**Given task**
Reproduce the data starting at the line containing "What do you see at coordinates (9, 351)" and ending at the line containing "center [76, 50].", changing "coordinate pair" to "coordinate tuple" and leaving all else intact.

**Extracted records**
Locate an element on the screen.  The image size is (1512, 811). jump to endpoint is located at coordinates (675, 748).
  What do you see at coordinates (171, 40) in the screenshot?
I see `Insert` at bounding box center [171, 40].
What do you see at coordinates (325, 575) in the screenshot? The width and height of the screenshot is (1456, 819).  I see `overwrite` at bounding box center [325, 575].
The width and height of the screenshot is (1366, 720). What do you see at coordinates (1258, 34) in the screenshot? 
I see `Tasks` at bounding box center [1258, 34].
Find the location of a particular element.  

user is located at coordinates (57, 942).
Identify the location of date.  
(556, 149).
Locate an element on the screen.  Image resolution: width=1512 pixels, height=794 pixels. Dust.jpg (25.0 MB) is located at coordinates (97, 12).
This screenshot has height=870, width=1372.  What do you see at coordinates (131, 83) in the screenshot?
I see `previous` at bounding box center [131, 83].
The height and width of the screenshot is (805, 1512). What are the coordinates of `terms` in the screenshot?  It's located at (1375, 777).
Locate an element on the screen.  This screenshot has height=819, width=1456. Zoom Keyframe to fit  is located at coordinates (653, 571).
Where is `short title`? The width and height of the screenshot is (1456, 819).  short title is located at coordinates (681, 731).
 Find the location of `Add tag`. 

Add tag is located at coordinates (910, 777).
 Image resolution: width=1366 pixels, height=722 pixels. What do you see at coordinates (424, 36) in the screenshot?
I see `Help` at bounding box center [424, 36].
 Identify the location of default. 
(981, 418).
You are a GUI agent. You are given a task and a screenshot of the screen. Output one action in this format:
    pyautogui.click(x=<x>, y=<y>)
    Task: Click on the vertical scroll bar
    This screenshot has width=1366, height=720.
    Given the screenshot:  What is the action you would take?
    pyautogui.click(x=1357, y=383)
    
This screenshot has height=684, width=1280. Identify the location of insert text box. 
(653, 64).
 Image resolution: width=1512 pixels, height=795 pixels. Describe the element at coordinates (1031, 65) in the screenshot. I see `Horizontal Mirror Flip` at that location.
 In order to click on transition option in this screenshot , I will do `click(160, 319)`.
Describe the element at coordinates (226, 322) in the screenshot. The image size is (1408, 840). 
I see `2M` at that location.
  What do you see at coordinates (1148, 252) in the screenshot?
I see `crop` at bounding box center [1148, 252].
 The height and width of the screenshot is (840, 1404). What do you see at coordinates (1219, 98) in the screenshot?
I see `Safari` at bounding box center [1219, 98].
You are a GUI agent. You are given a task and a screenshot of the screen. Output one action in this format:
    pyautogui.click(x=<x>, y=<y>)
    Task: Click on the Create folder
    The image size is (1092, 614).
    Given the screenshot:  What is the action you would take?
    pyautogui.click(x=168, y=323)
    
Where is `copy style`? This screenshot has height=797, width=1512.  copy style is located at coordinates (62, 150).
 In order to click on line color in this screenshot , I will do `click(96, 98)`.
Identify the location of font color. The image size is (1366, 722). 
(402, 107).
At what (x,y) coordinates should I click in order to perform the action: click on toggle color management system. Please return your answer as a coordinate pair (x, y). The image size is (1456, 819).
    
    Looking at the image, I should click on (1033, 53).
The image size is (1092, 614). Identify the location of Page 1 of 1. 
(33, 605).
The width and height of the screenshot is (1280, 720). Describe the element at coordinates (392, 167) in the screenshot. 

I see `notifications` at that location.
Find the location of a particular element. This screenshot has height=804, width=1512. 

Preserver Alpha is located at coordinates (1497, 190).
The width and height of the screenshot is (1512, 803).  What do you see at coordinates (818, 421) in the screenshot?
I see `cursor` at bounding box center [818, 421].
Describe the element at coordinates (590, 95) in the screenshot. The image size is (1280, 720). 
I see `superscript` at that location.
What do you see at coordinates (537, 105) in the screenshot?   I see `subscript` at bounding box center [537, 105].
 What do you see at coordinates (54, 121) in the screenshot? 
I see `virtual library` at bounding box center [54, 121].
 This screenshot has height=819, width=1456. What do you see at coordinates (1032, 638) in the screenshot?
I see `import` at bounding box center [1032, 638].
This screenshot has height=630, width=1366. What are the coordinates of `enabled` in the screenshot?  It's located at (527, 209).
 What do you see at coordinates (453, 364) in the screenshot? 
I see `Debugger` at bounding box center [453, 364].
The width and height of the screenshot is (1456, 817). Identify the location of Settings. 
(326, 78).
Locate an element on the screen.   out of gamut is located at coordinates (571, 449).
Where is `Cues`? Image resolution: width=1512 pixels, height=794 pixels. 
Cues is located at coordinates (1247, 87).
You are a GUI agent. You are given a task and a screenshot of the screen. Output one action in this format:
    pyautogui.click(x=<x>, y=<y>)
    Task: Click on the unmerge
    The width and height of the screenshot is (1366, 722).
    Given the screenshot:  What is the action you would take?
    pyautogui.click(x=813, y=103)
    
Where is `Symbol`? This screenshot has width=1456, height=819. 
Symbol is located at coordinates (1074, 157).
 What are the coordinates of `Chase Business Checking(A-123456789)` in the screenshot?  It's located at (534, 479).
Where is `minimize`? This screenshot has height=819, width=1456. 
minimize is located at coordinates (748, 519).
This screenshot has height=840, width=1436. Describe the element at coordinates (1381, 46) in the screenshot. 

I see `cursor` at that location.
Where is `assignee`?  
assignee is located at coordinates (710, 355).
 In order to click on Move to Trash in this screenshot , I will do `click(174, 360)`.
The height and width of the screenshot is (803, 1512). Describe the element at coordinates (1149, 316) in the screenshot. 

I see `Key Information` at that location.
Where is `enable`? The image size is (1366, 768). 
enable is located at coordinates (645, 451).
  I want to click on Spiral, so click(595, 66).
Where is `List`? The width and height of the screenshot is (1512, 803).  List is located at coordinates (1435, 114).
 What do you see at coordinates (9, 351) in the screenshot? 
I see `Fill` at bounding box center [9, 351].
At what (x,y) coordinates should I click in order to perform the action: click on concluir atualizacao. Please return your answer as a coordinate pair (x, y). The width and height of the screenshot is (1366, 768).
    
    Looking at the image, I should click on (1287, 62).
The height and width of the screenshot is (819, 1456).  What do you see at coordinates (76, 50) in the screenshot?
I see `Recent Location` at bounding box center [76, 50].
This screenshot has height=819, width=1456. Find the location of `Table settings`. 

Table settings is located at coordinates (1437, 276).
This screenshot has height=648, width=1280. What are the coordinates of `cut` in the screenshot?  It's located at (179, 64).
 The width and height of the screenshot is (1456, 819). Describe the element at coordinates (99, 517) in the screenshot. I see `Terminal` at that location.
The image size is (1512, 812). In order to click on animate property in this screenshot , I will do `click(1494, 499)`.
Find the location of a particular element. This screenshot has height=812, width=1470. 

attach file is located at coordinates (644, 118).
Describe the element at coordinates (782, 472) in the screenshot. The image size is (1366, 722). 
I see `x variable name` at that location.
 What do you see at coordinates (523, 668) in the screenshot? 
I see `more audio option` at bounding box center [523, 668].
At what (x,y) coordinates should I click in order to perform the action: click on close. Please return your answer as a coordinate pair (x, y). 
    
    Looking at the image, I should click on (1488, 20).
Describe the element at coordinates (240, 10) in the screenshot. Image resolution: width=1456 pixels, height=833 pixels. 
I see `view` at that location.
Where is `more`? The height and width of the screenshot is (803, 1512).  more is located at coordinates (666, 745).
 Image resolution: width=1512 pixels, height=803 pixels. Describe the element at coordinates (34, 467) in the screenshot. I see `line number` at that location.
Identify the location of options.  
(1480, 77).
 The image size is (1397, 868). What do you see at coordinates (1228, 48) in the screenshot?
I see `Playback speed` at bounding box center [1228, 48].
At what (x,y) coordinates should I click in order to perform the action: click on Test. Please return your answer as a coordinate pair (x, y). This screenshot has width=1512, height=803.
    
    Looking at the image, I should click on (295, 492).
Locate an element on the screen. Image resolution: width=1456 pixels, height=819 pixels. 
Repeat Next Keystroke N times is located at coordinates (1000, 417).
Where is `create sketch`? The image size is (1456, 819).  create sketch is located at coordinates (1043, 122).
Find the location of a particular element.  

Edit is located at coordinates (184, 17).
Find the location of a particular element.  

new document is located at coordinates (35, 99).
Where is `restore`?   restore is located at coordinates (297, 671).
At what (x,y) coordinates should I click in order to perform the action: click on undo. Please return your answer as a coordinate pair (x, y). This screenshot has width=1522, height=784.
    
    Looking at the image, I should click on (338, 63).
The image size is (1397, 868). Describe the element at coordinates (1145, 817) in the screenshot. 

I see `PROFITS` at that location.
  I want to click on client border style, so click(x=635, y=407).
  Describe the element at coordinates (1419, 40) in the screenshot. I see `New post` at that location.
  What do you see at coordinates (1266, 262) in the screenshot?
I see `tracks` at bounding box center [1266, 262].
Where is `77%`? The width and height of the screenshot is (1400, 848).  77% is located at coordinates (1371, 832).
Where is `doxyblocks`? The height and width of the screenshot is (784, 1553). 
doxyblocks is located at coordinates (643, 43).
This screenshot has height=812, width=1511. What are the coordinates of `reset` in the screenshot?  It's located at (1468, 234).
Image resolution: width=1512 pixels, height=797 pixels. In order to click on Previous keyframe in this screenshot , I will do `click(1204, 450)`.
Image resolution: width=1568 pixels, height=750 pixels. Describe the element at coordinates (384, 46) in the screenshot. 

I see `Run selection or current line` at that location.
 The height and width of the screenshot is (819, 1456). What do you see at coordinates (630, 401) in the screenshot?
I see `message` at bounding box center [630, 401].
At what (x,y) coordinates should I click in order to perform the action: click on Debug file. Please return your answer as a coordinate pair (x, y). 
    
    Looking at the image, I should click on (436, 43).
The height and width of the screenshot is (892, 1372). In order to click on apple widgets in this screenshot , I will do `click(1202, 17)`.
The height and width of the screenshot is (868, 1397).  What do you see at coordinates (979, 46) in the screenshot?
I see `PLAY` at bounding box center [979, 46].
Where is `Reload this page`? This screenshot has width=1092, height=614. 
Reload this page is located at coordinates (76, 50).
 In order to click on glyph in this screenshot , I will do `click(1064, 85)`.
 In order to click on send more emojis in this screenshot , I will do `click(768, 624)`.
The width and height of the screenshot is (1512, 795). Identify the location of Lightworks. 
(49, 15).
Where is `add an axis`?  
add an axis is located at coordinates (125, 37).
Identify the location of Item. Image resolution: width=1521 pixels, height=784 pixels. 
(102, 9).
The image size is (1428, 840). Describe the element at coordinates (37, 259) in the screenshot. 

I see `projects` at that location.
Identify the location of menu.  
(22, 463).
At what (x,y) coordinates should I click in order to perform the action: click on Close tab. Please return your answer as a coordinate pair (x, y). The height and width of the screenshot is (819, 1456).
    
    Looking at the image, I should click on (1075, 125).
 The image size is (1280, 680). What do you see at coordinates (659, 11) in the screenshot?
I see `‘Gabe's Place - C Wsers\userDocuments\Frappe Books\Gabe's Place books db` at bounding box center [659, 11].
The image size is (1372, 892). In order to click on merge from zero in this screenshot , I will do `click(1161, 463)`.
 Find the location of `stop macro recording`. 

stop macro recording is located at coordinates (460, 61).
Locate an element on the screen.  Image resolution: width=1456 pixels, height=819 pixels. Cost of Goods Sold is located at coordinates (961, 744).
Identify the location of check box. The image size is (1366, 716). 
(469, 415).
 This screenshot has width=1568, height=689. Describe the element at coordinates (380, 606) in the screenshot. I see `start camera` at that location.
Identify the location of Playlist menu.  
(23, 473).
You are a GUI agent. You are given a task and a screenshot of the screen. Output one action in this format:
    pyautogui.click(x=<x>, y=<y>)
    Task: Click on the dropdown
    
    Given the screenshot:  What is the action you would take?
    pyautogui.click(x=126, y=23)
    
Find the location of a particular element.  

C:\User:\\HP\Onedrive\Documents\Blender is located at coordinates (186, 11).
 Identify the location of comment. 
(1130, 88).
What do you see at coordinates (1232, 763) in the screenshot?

**Output of the exercise**
 What do you see at coordinates (9, 351) in the screenshot? 
I see `Fill` at bounding box center [9, 351].
At what (x,y) coordinates should I click in order to perform the action: click on concluir atualizacao. Please return your answer as a coordinate tuple (x, y). The width and height of the screenshot is (1366, 768).
    
    Looking at the image, I should click on (1287, 62).
The height and width of the screenshot is (819, 1456).  What do you see at coordinates (76, 50) in the screenshot?
I see `Recent Location` at bounding box center [76, 50].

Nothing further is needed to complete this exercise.